PI Original Josh Kalven Wednesday July 7th, 2010, 12:09pm

Flashback: Kirk And His Own $35,000 Tax Break

If Mark Kirk is going to slam his U.S. Senate opponent for simply following the tax code, he should remember that he too saved over $35,000 since 2003 by taking advantage of a homeowner tax break.

In recent days, GOP U.S. Senate candidate Mark Kirk has been making a huge fuss about Democrat Alexi Giannoulias' $27,000 tax refund -- the result of the financial losses he incurred when his family's bank failed and was seized by the FDIC.  My own opinion is much in line with Archpundit's: While the appearance of a state official and political candidate not having any tax liability is certainly damaging politically, it's not a reflection on the candidate himself.  As Archpundit wrote yesterday: "A business owner following the law is hardly something to be upset about. ... Overall, business owners pay a lot of taxes over time and a one year snapshot tells you very little."  For this very reason, we've largely refrained from echoing Gov. Quinn's criticism of the negative tax liability (due to business losses) reported by Republican rival Bill Brady in 2008 and 2009.

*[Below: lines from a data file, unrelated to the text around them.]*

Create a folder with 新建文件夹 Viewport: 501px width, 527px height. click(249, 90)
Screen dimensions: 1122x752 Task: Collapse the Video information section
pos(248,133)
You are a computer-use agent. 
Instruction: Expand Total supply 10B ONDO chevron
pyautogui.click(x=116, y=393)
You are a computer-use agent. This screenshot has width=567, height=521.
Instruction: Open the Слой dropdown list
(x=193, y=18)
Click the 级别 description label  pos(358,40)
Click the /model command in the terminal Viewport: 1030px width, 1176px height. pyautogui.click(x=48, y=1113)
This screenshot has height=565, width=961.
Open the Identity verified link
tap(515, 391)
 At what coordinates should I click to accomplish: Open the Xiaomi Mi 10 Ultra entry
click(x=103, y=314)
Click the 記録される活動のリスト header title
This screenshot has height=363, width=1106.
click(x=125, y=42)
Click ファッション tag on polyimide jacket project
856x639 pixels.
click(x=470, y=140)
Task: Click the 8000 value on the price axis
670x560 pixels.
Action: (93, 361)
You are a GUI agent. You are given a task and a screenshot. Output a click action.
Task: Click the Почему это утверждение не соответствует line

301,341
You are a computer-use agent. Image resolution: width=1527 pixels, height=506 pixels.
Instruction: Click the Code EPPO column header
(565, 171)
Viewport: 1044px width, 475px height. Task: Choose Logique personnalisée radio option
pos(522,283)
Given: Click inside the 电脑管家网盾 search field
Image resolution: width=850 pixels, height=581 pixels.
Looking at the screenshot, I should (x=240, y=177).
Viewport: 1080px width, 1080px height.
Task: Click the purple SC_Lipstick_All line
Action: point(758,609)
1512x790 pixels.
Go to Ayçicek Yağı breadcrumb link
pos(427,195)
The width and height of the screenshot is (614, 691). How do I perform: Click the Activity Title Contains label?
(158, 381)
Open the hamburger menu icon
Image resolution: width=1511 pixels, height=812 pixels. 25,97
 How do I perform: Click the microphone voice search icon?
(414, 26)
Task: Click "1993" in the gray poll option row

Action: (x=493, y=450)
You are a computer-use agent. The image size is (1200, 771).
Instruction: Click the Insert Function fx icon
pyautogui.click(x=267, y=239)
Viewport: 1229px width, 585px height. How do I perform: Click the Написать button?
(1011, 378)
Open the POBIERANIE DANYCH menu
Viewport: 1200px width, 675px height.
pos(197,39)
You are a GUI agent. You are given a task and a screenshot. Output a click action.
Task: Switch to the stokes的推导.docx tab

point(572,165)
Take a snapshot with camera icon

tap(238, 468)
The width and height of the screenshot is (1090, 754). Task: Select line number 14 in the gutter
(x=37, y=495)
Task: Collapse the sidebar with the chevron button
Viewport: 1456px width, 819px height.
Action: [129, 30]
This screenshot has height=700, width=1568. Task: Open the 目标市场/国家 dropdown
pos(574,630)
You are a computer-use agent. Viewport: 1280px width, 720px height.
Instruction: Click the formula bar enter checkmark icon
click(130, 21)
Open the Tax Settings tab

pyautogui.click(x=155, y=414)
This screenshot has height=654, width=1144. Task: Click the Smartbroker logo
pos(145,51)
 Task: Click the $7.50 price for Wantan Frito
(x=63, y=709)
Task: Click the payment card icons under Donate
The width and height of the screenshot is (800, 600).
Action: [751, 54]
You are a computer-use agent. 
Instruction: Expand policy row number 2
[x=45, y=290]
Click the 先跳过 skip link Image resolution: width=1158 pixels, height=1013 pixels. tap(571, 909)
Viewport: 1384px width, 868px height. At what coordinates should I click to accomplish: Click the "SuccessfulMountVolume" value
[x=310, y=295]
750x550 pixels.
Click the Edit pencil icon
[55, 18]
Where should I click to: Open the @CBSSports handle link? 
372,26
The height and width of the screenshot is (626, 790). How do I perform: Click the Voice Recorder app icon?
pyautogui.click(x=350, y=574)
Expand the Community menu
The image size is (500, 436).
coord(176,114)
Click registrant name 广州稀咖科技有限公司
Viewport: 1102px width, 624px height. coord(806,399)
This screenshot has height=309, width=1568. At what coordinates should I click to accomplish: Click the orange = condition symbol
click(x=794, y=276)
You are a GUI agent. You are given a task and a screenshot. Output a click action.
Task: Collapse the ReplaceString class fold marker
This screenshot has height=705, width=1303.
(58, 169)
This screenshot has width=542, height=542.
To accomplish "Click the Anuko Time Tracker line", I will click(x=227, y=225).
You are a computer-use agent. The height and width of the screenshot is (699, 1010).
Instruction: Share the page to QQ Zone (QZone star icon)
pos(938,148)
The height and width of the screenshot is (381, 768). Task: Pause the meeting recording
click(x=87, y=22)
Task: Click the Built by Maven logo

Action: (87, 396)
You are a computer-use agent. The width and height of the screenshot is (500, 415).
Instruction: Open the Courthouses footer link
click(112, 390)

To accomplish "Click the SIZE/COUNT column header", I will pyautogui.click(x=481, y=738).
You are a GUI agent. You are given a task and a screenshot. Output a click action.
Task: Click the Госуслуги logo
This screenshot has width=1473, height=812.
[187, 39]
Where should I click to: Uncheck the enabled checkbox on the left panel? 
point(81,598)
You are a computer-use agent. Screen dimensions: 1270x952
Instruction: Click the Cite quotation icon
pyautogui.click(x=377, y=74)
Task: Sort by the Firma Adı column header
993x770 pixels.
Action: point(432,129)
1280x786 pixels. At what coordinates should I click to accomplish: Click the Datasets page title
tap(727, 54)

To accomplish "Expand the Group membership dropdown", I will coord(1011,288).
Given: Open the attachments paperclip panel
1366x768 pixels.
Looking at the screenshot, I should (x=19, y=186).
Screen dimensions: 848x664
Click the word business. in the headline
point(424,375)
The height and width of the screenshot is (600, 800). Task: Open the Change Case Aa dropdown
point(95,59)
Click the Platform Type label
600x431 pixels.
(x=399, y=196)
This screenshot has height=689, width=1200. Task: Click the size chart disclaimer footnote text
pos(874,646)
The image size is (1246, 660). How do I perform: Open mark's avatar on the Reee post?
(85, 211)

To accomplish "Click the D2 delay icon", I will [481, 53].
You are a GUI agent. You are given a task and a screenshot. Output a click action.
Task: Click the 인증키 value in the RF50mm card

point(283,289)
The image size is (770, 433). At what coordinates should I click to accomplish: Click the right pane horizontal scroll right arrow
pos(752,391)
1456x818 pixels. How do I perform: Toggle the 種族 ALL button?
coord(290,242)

But if he is going to slam Giannoulias for simply following the tax code, Kirk should remember that he has also benefited handsomely from tax breaks available to certain homeowners.  Ellen Beth Gill reminded us of this fact last night:

Kirk gets a large tax break for having purchased a rehabbed property that was sold by the federal government on the cheap to developers who turned it into housing for the wealthy.

While just about everyone else in Lake County is crushed under a huge property tax burden (sometimes over $8,000 per year for a modest house and over $4000 per year for a small condominium), Kirk pays about $700-$800 each year for a pretty swank place in Ft. Sheridan. Now, Kirk will argue that he's entitled by law to that tax reduction, but isn't Giannoulias also legally entitled to his tax losses? [...]

I haven't noticed Kirk donating the difference between what he pays in property taxes and what he normally would pay to the local schools. They need the money badly too.

Progress Illinois unearthed the story about Kirk's property tax deal back in 2008.  You can read up on all the details here and here. The short version is that Kirk and his neighbors used a very clever interpretation of Illinois' historical preservation tax break to lower the assessed values of their Highland Park homes by about 90 percent. 

Below is a table we put together comparing what Kirk would have paid each year if he hadn't taken advantage of the tax break between 2003 and 2007.  The total savings add up to more than $35,000 during that period:

A quick glance at the Lake County Assessor's website shows that Kirk's 2008 tax bill was also under $700.  His most recent bill, however, is much higher as the tax break phases out after eight years.

If Kirk is going to demand that Giannoulias return that refund to the government, he deserves to be asked about the more than $35,000 that have remained in his pocket thanks to the tax code.